Der Arzt schaute zu Eiri, der bestätigend nickte. „Gut, also keine Amnesie und nur eine Bewusstlosigkeit von wenigen Sekunden. Das ist nur eine leichte Gehirnerschütterung. Ich lasse Sie jetzt nach Hause gehen, aber sollte innerhalb der nächsten sechs bis zwölf Stunden irgendetwas sein – Übelkeit, Erbrechen, Kopfschmerzen oder dergleichen – dann lassen Sie sich sofort in ein Krankenhaus bringen. Wegen der Platzwunde werden Sie sehr wahrscheinlich eine kleine Narbe zurückbehalten... Sie bekommen von mir gleich noch ein Protokoll, dass Sie im Fall einer stationären Aufnahme im Krankenhaus mitbringen müssen.“, erklärte der Arzt und verließ den Raum.

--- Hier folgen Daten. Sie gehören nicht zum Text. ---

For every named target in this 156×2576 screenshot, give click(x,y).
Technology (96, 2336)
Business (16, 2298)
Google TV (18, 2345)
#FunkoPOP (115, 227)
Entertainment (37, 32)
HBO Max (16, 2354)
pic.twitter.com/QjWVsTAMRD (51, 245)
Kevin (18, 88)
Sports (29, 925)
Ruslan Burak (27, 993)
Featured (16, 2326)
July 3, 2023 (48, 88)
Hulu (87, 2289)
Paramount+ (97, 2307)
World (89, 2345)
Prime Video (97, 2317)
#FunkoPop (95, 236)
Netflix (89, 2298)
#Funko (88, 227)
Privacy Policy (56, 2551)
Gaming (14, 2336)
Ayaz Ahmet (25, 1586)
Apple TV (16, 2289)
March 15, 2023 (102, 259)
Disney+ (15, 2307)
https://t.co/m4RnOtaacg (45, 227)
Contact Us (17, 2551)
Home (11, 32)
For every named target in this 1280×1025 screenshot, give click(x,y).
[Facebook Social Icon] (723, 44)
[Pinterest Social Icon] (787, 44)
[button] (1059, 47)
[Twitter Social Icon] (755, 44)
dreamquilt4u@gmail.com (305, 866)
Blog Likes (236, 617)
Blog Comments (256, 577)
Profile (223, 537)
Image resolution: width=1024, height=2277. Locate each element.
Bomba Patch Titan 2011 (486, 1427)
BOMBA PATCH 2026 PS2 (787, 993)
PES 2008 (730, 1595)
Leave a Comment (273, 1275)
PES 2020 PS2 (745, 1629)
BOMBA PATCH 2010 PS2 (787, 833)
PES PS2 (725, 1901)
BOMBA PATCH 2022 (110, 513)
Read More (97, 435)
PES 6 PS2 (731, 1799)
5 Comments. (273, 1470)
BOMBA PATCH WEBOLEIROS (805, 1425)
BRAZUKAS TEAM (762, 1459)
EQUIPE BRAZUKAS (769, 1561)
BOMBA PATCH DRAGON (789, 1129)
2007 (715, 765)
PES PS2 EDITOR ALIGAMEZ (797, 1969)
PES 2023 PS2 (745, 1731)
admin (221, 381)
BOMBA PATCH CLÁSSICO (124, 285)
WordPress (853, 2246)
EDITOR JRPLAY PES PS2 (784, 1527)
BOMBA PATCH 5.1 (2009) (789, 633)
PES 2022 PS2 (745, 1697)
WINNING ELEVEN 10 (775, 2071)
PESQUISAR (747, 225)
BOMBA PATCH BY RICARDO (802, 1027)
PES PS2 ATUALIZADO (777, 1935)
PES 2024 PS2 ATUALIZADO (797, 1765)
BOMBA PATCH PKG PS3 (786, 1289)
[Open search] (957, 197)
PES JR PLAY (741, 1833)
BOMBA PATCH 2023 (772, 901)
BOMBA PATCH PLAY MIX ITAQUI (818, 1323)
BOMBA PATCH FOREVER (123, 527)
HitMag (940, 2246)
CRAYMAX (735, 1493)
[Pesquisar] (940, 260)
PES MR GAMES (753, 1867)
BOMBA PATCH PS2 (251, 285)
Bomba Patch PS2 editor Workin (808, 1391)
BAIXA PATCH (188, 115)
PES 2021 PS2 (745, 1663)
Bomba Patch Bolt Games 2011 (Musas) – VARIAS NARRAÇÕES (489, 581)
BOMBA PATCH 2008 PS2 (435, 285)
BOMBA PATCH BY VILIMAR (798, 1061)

Ryuchi schaute zu Eiri, sagte aber kein Wort. Eiri sah zurück. Also eine Narbe tut seinem Gesicht keinen Abbruch. Er ist mindestens genauso ansehnlich wie Ayaka schön ist... Auch mit einer Narbe auf der Stirn... Dann wand sich Eiri aus Ayakas Umarmung und schaute sie an. „Geh du ruhig noch ein bisschen schwimmen, ich bring Ryuchi nach Hause.“, sagte er.

Ayaka schaute von Eiri zu Ryuchi, dann schüttelte sie den Kopf. „Ryuchi kommt mit zu uns. Das ist mir lieber, Eiri.“, sagte sie.

Eiri schluckte schwer. „Er wird die Nacht sicher auch alleine durchstehen.“, entgegnete Eiri.

Ayaka jedoch schaute ihn flehend an. „Bitte, Eiri... Er ist mein Bruder, ich mache mir Sorgen.“

Dann warf Eiri wieder einen Blick zu Ryuchi, der jedoch gerade eher teilnahmslos zuschaute. Und ich mach mir auch Sorgen... Sorgen, dass ich bald alle Schranken durchbreche, wenn ich jetzt zustimme...Sorgen, dass ich etwas Saublödes mache... „Also gut...“, hörte er sich sagen und an Ryuchi gewandt: „Du schläfst diese Nacht bei uns.“

Ryuchi blinzelte ihn an. Meint er das wirklich ernst?